The central particle diameter of the inorganic particles is not particularly limited, may be appropriately selected depending on the intended purpose so long as the central particle diameter of the inorganic particles is smaller than the central particle diameter of the raw material of the ceramic, and is preferably 0.05 micrometers or greater but 0.5 micrometers or less.

The central particle diameter of the inorganic particles has the same meaning as the cumulative 50% volume-based particle diameter based on a volume-based particle size distribution and can be measured with, for example, a laser diffraction/scattering particle size measuring instrument (available from Horiba, Ltd., LA-300).

The content of the inorganic particles is not particularly limited, may be appropriately selected depending on the intended purpose, and is preferably 10% by mass or greater, more preferably 20% by mass or greater, and yet more preferably 30% by mass or greater relative to the total amount of the liquid. The upper limit of the content of the inorganic particles is preferably 60% by mass or less and more preferably 50% by mass or less.

→ **Exercises**
- a) List every mass percentage that the passage on inorganic particles gives for the content of those particles, in the order in which each appears.
- b) Supply the text that would come next in the passage on inorganic particles, beginning after its final sentence.
The material placed after this passage plays no part in this exercise.

→ **Dataset section**
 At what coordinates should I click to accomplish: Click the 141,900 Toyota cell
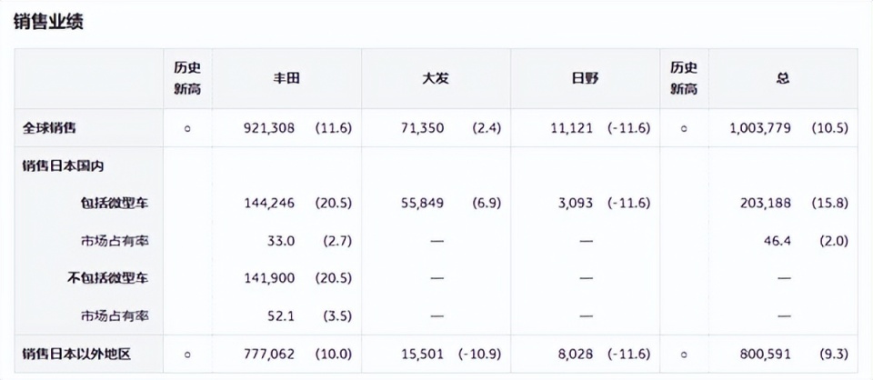tap(269, 277)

→ **Responses**
- a) 10% by mass, 20% by mass, 30% by mass, 60% by mass, 50% by mass

- b)
—Other Components—

The other components are not particularly limited and may be appropriately selected depending on the intended purpose. Examples of the other components include a dispersant and a surfactant.

<Other Steps>

The other steps are not particularly limited and may be appropriately selected depending on the intended purpose. Examples of the other steps include a heat treatment step. Examples of the heat treatment step include drying, degreasing, and sintering.

Heat treatment can be performed in a manner suited to the materials. Because a green body produced typically has a characteristic shape, it is typical not to use a pressurizing unit in order to prevent disintegration of the shape. Although pressure sintering (hot press) is often employed in sintering, the present disclosure does not employ pressure sintering and is basically assumed for pressureless sintering.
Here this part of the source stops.